Rewrite the part of the data that opens with the line containing "This screenshot has width=381, height=190." and closes with the last line of the data, both ends included. Keep every line, requests too, but multiply each coordinate in the answers by 2.1 and round it to a whole number, with halves rounded up.

★ ★ ★ ★ ★

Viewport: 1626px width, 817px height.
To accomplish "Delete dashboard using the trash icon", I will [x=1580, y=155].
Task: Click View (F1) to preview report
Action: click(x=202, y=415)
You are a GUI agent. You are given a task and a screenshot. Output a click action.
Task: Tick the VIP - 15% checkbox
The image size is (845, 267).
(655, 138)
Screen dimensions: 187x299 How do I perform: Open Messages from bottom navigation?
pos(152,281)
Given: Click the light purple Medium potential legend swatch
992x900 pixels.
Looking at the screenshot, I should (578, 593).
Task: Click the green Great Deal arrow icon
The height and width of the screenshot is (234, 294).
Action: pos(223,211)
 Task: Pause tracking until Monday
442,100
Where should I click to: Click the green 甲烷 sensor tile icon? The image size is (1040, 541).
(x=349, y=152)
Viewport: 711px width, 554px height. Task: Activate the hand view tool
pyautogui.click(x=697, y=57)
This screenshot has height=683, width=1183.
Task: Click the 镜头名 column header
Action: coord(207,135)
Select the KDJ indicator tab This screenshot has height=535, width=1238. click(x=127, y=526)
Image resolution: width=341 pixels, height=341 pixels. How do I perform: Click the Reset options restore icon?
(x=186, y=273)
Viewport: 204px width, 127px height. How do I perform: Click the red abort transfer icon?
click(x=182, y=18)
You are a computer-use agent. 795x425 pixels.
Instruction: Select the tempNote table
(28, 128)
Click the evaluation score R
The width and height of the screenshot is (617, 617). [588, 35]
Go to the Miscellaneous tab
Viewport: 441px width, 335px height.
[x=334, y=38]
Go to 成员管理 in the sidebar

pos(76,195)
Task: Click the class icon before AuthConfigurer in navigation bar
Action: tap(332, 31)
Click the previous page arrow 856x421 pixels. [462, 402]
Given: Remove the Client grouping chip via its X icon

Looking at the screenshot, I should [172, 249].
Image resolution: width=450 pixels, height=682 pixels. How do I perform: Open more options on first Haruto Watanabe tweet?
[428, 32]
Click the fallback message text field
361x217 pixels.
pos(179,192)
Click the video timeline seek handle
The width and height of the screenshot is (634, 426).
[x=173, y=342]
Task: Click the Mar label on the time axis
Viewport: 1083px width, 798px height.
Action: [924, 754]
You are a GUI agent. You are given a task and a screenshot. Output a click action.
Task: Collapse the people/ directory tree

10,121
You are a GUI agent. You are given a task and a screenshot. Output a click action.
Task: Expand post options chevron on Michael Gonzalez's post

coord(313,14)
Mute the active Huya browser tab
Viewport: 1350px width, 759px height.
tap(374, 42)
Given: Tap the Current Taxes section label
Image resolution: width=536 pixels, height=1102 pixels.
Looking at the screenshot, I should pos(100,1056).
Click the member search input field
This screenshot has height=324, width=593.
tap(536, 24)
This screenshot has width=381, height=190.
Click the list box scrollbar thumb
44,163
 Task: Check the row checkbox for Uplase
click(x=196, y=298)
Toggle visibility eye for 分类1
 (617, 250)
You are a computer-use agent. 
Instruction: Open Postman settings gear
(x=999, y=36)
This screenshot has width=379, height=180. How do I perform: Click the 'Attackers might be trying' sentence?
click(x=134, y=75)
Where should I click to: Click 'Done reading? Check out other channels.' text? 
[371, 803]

★ ★ ★ ★ ★

Finished answer ▸
This screenshot has width=381, height=190.
Click the list box scrollbar thumb
92,342
 Task: Check the row checkbox for Uplase
click(x=412, y=626)
Toggle visibility eye for 分类1
 (1296, 525)
You are a computer-use agent. 
Instruction: Open Postman settings gear
(x=2098, y=76)
This screenshot has width=379, height=180. How do I perform: Click the 'Attackers might be trying' sentence?
click(x=281, y=158)
Where should I click to: Click 'Done reading? Check out other channels.' text? 
[779, 1686]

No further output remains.